Araştırma,
siyah-beyaz filmler ve televizyon seyrederek büyüyen 55 yaş üzerindekilerden oluşan bir grup ile
renkli televizyon ve film döneminde büyüyen 25 yaşın altındaki bir grupla yapıldı. Araştırmaya göre, birinci grubun
rüyalarını da "renksiz" görme olasılıkları artıyor.

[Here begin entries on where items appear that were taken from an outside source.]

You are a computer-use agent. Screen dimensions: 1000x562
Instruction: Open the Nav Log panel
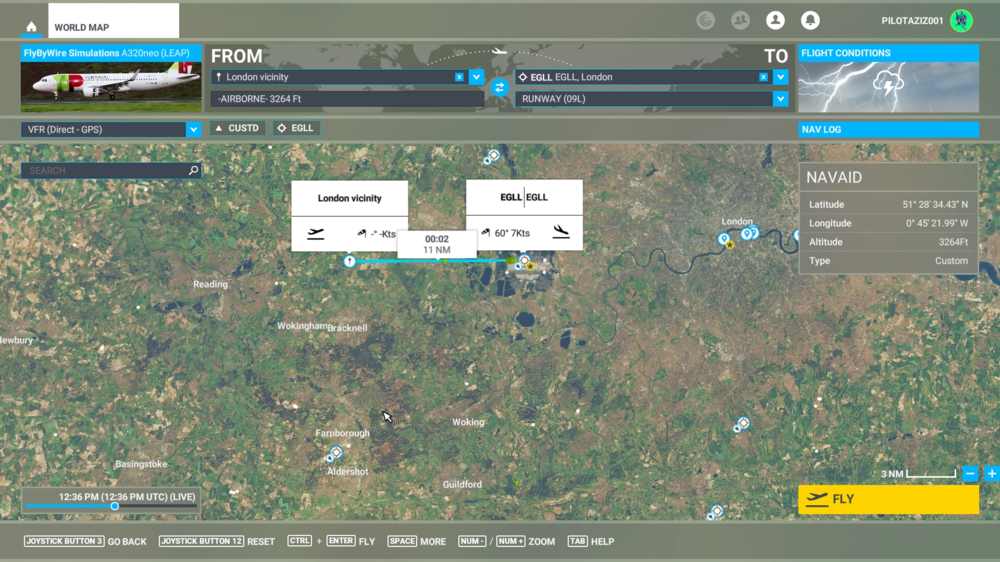tap(888, 129)
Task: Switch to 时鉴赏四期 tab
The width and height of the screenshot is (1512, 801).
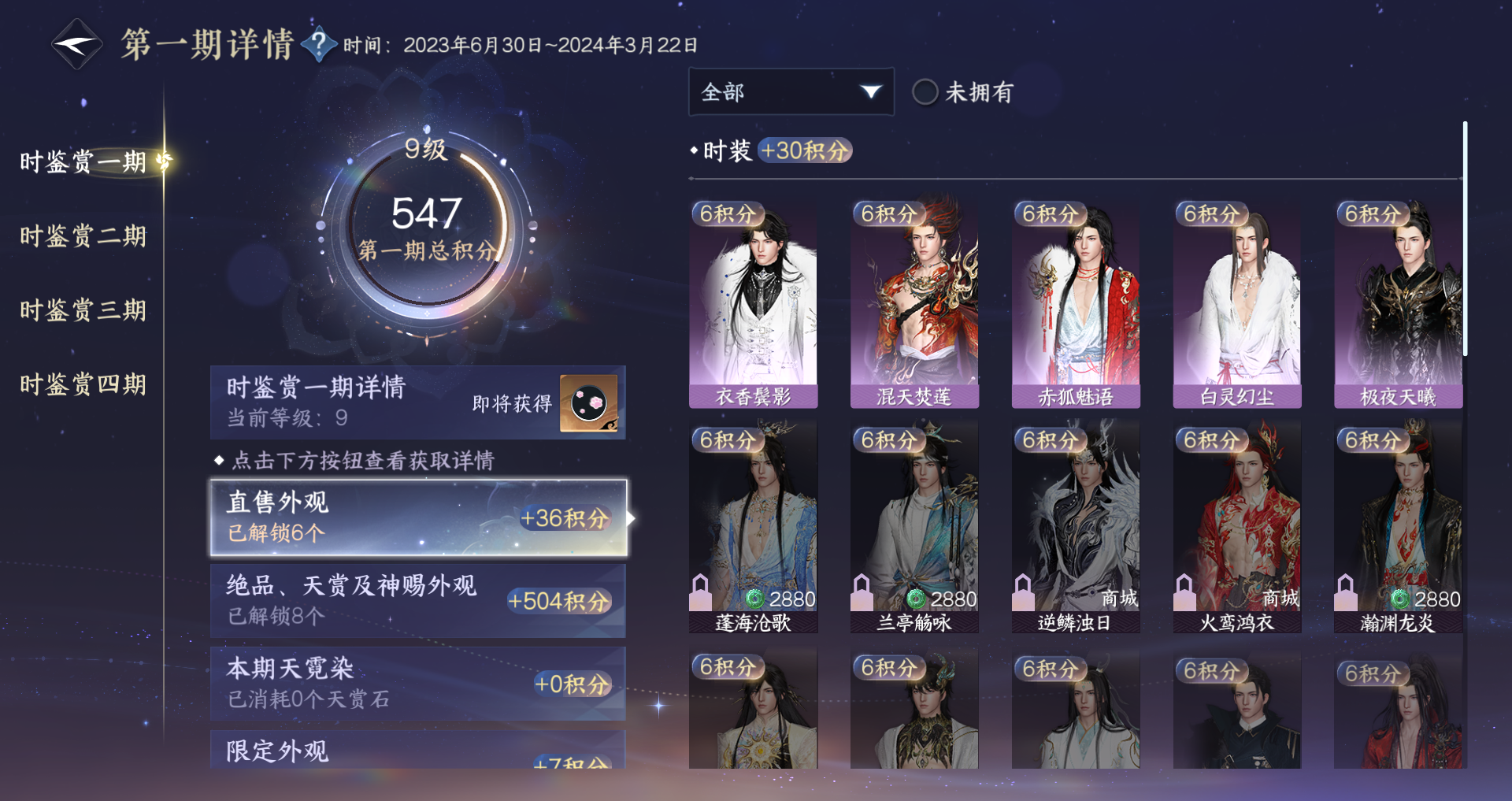Action: pos(83,384)
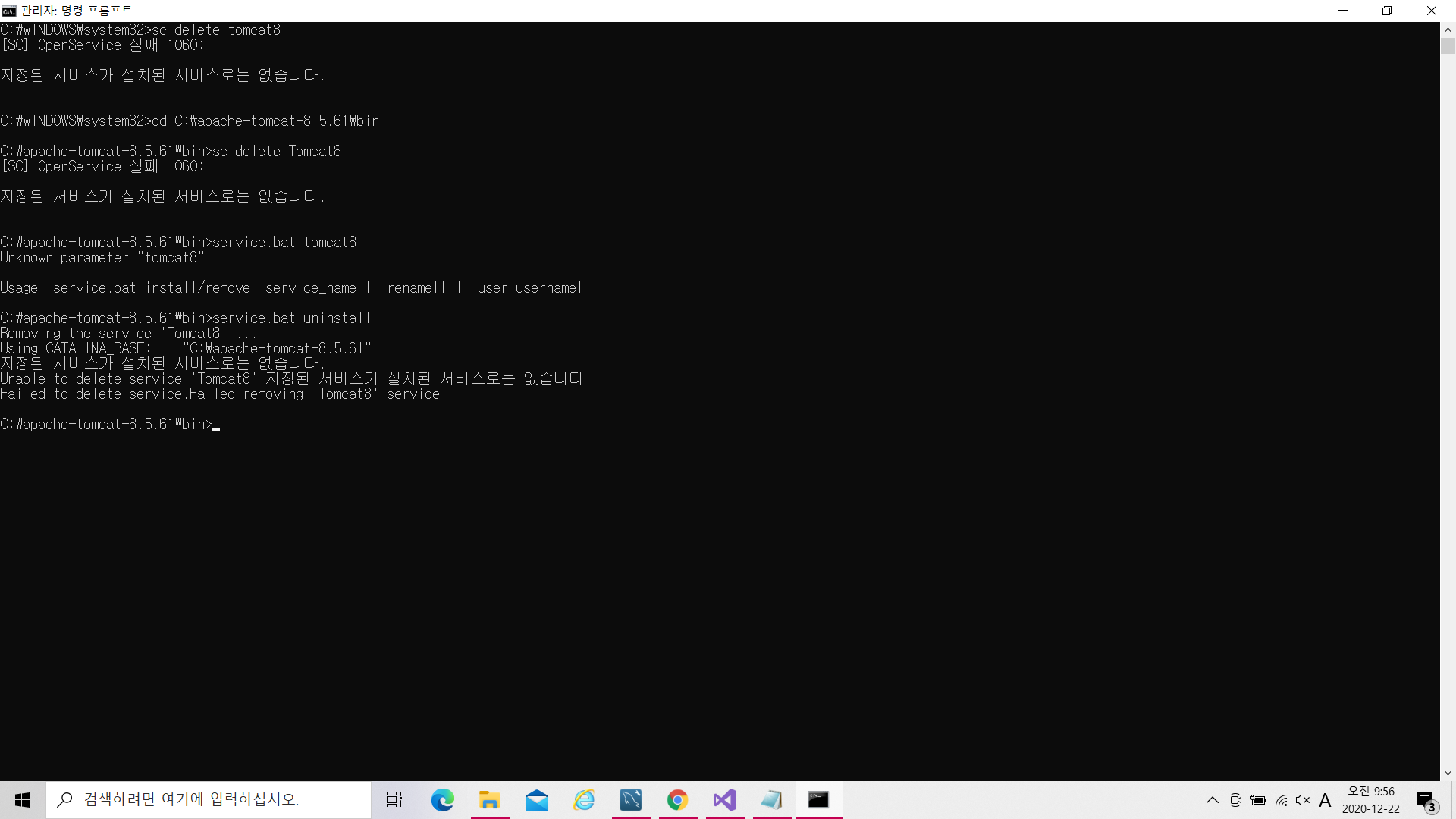Switch to Google Chrome
The width and height of the screenshot is (1456, 819).
pyautogui.click(x=678, y=800)
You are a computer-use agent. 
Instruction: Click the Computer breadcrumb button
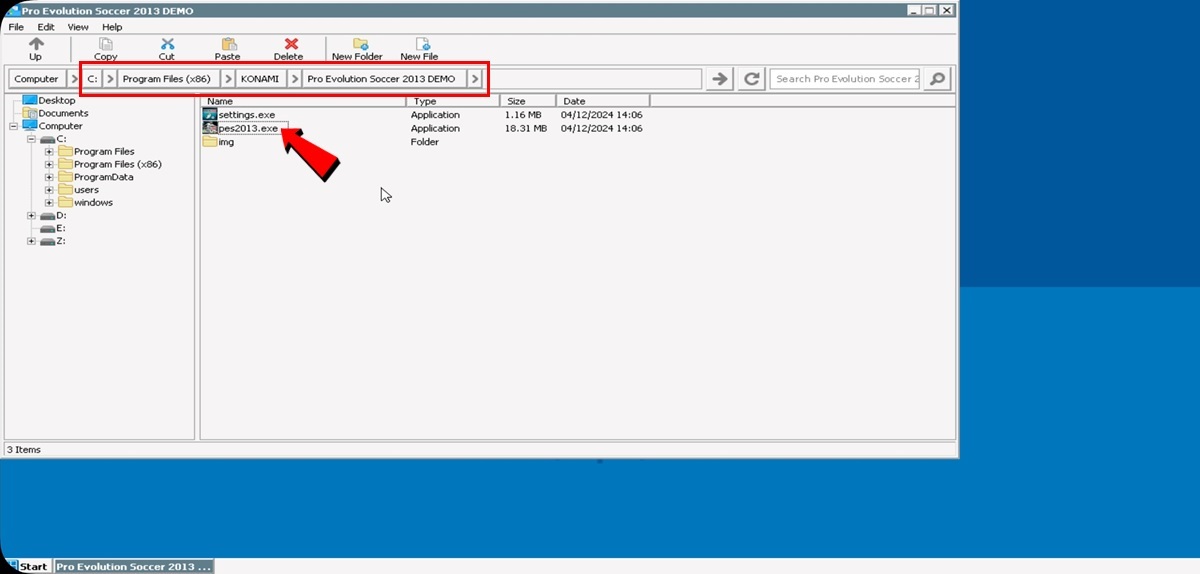[x=36, y=79]
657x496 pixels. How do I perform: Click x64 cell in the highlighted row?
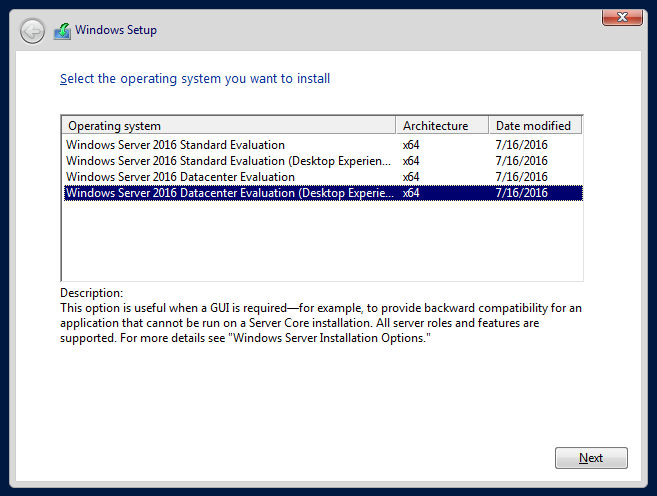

Renkli televizyon ve filmler seyrederek büyüyen ikinci gruptakiler ise renkli rüyalar görmeye daha meyilli.
Araştırmayı kaleme alanlar, araştırmalarının rüyaların renkli mi, renksiz mi olduğuna dair on yıllardır yapılan tartışmaya da son vermesi gerektiğini söyledi.
20. yüzyılın ilk yarısında yapılan araştırmalarda, rüyaların çoğunun siyah-beyaz olduğu iddia edilmişti. 1960'larda ve daha sonra yapılan çalışmalardaysa, rüyaların yüzde 80'inde biraz renk bulunduğu öne sürülmüştü.
Bu dönemin siyah-beyaz televizyondan renkliye geçiş dönemi olduğundan hareketle, televizyonun rüyaları etkilediği sonucu çıkarıldı. Ancak çeşitli araştırmalar arasındaki farklılık, araştırmacıları kesin sonuçlar ortaya koymaktan alıkoydu.
Dundee Üniversitesinden Eva Murzyn'in yaptığı son araştırmada, yarısı 25 yaşın altında yarısı 55 yaşın üstünde 60 kişiye rüyalarının rengi ve çocukluklarında film ve TV seyretme alışkanlıklarıyla ilgili sorular soruldu.
Verilerin analizi sonucunda, 25 yaş altındakilerin yüzde 5'inden azının rüyalarının siyah-beyaz olduğu, çocukluklarında renkli TV ve film izleyebilme olanağı bulanların da sadece yüzde 7,3'ünün siyah-beyaz rüya gördüğü ortaya çıktı.
Çocukluklarında siyah-beyaz filmler seyredenlerinse daha ziyade siyah-beyaz rüya gördükleri belirlendi.
Murzyn, "Çocukluğumuzda, seyredilen filmlerin rüyaların oluşumunda önemli etkisinin olduğu kritik bir dönem olabilir" dedi.
Ancak Murzyn, filmlere maruz kalınmasının sonucu olarak, beynin, uyanıldığında rüyaları bir şekilde yeniden oluşturup oluşturmadığını bilmenin imkansız olduğunu söyledi.